Yeter! Söz Milletin

Yalçın BAYER
Haberin Devamı

Gönül'den Sayıştay açıklaması...

Sayıştay Başkanı M. Vecdi Gönül, Ankara'dan bir 'bürokrat'ın yazdığı ‘‘SAYIŞTAY'ın sıkıntısı’’ (25.2.1998) başlıklı yazının ‘‘Sayıştay'la problemi olan ya da makam sevdasıyla gerçekleri saptıran bir kişinin marifeti olduğunu’’ söyledi. Sayıştay seçimleri arifesinde köşemizde yer alan bu görüşlerin Gönül'ü haklı olarak rencide ettiği görülüyor.

M. Vecdi Gönül açıklamasında sadece, Sayıştay'ın hukuki iç yapısına ve nasıl denetçi alındığına değiniyor. ‘‘Kendi döneminden itibaren Sayıştay sınavlarının ÖSYM'ye yaptırıldığını’’ söylüyor. ‘‘Bu itibarla Sayıştay meslek mensuplarının yazınızda iddia edildiği gibi 'karpuz seçer' gibi seçilmeleri söz konusu değildir’’ diyor. Örneğin, 1994'teki sınava 4424 kişinin katıldığını, sadece 44 kişinin kazandığını, bunların iki yıl boyunca meslek ve yetiştirme kursuna tabi tutulduktan sonra Denetçiliğe atandığını belirterek şöyle diyor Gönül:

‘‘Sayıştay'ın tabi olduğu mevzuat 'kadro doldurmak' amacıyla personel alımına elverişli değildir. Bugün halihazırda 898 meslek mensubu kadrosundan 297'i boş bulunmakta ve bu kadrolara 1994'ten beri Denetçi Yardımcısı alınmamaktadır.

Yönerge: Verilen metne göre 1994'teki Sayıştay sınavına kaç kişi katıldı?

Verilen liste:
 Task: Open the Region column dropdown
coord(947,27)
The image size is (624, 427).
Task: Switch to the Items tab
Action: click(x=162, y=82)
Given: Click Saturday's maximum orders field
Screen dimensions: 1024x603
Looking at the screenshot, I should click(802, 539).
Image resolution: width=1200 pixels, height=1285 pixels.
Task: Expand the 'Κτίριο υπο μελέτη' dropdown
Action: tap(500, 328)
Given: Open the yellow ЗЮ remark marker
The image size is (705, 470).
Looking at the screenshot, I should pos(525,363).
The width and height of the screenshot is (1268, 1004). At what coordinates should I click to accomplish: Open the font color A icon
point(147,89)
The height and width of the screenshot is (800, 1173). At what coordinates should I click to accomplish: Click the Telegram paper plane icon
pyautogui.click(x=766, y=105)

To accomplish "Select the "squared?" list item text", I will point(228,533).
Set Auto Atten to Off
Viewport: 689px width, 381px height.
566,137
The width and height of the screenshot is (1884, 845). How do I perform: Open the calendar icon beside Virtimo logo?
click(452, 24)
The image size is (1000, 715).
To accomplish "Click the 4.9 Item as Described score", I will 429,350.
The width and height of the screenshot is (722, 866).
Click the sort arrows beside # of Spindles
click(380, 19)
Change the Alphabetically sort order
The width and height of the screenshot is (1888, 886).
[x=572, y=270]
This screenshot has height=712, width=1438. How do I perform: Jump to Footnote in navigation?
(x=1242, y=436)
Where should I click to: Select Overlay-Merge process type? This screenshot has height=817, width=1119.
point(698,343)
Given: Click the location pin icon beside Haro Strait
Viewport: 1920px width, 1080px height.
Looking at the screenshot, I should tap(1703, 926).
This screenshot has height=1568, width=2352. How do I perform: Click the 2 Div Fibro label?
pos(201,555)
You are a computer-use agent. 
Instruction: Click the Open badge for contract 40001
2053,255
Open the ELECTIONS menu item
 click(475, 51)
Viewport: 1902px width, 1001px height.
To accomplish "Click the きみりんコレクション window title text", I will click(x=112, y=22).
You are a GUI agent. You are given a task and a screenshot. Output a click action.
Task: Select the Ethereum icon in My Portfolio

Görev çıktısı: 1994'teki sınava 4424 kişi katıldı.